Jewish center back after India attacks

MUMBAI, India — Rabbis from across Asia on Tuesday celebrated the reopening of a Jewish center that had been targeted by Pakistani gunmen who stormed through Mumbai on a 60-hour killing rampage in 2008.

The attacks on the Chabad center and other locations in the Indian financial capital formerly known as Bombay left 166 people dead. Among them were six people from the orthodox Jewish center, including Rabbi Gavriel Holtzberg and his wife. Their infant son escaped in the arms of his Indian nanny, and the two now live in Israel.

Rabbi Israel Kozlovsky, who now runs the Mumbai center, said the rebuilt six-story Nariman House would house a $2.5 million Jewish Museum as well as Mumbai’s first memorial to those killed in the attacks, which also targeted a train station, a popular tourist cafe and the luxury Taj Mahal hotel.

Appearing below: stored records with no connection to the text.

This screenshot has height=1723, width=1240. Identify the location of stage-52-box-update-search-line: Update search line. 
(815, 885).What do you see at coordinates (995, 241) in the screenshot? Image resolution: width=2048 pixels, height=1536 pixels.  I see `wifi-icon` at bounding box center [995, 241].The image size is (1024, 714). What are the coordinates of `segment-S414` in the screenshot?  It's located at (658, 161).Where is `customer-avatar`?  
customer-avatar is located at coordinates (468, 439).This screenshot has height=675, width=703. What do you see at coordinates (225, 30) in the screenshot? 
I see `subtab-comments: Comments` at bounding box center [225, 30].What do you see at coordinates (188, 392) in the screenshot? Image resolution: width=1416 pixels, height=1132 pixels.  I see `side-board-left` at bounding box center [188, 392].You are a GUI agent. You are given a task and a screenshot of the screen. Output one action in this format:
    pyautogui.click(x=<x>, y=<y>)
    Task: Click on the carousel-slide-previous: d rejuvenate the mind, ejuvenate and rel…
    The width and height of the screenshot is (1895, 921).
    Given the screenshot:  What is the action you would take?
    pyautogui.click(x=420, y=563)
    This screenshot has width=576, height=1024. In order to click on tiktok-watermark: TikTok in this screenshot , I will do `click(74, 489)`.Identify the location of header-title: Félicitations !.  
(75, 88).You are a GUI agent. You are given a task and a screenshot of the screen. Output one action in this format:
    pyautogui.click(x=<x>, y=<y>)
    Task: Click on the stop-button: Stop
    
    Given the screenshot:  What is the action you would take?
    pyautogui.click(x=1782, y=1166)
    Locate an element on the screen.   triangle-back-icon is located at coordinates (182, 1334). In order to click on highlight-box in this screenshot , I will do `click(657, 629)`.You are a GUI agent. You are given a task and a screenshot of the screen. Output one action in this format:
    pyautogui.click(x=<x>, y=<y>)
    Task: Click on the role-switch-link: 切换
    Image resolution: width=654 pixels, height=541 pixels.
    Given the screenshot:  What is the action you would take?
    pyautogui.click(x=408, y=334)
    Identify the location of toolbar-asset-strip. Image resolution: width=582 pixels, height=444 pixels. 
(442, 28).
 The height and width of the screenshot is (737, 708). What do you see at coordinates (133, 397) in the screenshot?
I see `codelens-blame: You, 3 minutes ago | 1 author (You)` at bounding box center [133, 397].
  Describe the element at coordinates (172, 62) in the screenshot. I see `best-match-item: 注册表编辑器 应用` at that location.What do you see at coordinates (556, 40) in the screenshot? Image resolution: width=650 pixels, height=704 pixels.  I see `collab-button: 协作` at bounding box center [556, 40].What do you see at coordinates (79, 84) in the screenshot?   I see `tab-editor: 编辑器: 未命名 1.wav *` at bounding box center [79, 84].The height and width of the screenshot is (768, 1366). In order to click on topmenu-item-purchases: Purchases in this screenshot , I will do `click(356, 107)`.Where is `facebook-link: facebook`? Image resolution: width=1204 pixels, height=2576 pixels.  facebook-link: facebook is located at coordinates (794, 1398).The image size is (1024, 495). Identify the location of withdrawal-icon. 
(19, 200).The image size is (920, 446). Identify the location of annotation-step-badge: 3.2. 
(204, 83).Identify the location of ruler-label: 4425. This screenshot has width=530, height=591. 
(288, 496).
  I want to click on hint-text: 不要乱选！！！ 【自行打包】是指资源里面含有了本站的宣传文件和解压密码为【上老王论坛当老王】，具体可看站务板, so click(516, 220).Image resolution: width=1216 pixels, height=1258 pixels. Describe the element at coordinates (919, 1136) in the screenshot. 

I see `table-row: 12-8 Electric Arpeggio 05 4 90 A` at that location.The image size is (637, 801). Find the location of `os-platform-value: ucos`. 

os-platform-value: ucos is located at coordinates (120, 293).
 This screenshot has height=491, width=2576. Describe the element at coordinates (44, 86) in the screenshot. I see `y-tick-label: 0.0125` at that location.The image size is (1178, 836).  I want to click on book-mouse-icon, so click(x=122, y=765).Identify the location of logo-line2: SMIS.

The building’s memorial includes a recreation of the slain rabbi’s home and videos about Jewish culture, according to the lead designer, Nick Appelbaum.

Since the terrorist attacks, the Chabad center conducted spiritual services and social outreach from temporary locations in the city.

Reconstruction had been delayed while Holtzberg’s parents briefly fought the New York-based Jewish group in a Mumbai court over who would control and redesign the property. The property title lies with the Chabad of India Trust, which Gavriel Holtzberg had helped set up in 2005. The two sides dropped the case in 2011, with the organization assuming stewardship.